_Target pointing data_
________________________

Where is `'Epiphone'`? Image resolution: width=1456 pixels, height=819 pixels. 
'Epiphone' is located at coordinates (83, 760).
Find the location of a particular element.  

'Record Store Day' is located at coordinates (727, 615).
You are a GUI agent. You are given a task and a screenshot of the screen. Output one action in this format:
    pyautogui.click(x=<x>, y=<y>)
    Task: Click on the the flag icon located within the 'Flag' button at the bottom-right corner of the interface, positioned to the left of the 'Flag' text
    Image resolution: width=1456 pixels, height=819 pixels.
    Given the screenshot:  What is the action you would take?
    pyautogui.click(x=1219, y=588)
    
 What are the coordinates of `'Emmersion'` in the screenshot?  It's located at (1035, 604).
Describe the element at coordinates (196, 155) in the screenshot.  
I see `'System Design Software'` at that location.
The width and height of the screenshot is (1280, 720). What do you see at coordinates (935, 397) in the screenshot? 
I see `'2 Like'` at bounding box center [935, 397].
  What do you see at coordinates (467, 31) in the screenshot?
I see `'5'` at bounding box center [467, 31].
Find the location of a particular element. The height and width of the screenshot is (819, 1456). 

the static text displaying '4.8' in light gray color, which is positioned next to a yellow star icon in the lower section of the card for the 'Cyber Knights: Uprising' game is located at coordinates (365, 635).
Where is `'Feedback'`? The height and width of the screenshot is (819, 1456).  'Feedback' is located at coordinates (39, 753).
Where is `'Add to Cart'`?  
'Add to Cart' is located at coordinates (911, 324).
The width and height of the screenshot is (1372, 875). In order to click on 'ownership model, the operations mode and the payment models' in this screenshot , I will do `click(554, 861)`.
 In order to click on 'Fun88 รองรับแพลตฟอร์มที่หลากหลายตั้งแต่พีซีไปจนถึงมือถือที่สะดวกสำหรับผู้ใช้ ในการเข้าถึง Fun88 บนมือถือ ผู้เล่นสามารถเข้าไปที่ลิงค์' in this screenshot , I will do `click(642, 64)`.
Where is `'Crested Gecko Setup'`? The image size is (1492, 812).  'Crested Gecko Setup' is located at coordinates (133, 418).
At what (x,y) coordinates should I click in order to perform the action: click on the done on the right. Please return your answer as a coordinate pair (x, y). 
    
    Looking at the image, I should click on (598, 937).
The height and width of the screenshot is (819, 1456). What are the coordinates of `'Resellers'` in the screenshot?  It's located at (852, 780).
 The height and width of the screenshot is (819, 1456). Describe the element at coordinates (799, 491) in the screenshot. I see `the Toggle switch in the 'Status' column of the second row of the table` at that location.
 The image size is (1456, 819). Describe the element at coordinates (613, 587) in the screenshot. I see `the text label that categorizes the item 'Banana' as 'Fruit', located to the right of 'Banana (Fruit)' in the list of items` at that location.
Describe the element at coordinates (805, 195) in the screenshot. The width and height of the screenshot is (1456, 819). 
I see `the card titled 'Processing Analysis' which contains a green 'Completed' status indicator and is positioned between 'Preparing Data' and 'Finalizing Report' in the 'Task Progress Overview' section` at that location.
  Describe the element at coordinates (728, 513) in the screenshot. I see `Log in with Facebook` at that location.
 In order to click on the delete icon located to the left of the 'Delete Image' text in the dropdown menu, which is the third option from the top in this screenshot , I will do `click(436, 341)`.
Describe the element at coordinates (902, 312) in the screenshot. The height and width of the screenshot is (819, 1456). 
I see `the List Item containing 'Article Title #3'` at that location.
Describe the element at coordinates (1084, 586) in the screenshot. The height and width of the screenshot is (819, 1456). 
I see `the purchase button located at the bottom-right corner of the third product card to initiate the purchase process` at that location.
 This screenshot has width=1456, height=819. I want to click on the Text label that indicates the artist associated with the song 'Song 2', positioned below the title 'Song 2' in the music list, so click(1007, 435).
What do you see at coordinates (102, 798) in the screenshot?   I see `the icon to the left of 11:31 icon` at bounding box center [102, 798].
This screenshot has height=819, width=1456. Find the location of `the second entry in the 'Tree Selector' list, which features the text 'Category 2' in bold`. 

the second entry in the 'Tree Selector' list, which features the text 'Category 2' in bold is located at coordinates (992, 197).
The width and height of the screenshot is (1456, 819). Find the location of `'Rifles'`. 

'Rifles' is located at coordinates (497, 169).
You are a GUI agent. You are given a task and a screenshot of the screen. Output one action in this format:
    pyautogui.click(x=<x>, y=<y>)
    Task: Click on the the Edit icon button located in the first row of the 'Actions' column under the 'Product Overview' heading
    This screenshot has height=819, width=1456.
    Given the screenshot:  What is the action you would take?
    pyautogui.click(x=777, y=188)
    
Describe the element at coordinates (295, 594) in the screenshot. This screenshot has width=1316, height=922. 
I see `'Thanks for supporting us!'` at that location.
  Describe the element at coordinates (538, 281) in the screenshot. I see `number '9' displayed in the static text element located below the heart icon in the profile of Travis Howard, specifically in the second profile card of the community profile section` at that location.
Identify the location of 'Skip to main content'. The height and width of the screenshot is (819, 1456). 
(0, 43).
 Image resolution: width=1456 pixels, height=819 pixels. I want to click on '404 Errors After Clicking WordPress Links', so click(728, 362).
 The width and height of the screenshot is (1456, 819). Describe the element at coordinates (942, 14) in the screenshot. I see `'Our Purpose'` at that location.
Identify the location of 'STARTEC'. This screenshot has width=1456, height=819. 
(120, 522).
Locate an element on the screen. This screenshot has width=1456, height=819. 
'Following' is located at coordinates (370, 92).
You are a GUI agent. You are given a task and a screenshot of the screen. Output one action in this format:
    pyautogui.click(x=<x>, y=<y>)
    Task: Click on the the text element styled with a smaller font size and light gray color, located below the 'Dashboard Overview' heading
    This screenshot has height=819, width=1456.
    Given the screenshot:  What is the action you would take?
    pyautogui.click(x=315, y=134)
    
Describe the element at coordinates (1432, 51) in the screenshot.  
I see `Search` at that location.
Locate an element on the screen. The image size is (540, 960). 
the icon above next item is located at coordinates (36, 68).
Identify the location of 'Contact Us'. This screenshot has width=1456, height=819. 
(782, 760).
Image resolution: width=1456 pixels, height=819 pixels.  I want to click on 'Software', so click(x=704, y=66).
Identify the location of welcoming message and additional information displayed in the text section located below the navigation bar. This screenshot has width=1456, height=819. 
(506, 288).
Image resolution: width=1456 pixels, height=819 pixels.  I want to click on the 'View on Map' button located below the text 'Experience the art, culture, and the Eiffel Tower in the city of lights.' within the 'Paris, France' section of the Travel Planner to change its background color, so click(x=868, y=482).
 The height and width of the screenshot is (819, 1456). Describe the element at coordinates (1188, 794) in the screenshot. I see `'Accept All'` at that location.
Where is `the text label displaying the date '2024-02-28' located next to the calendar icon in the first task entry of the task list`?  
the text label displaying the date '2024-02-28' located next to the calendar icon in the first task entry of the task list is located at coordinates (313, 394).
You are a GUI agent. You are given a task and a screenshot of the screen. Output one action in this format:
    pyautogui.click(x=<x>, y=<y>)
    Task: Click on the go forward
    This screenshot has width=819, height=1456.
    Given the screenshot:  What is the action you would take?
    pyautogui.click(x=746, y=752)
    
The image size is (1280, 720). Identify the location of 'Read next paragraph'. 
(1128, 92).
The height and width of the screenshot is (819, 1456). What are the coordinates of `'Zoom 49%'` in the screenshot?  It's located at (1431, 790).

________________________

_INSTRUCTIONS FOR THE TASK_
Copy out the rows word for word, starting at the line containing "The image size is (1280, 720)." and continuing through the last row, both ends included.

_RESPONSE BELOW_
The image size is (1280, 720). Identify the location of 'Read next paragraph'. 
(1128, 92).
The height and width of the screenshot is (819, 1456). What are the coordinates of `'Zoom 49%'` in the screenshot?  It's located at (1431, 790).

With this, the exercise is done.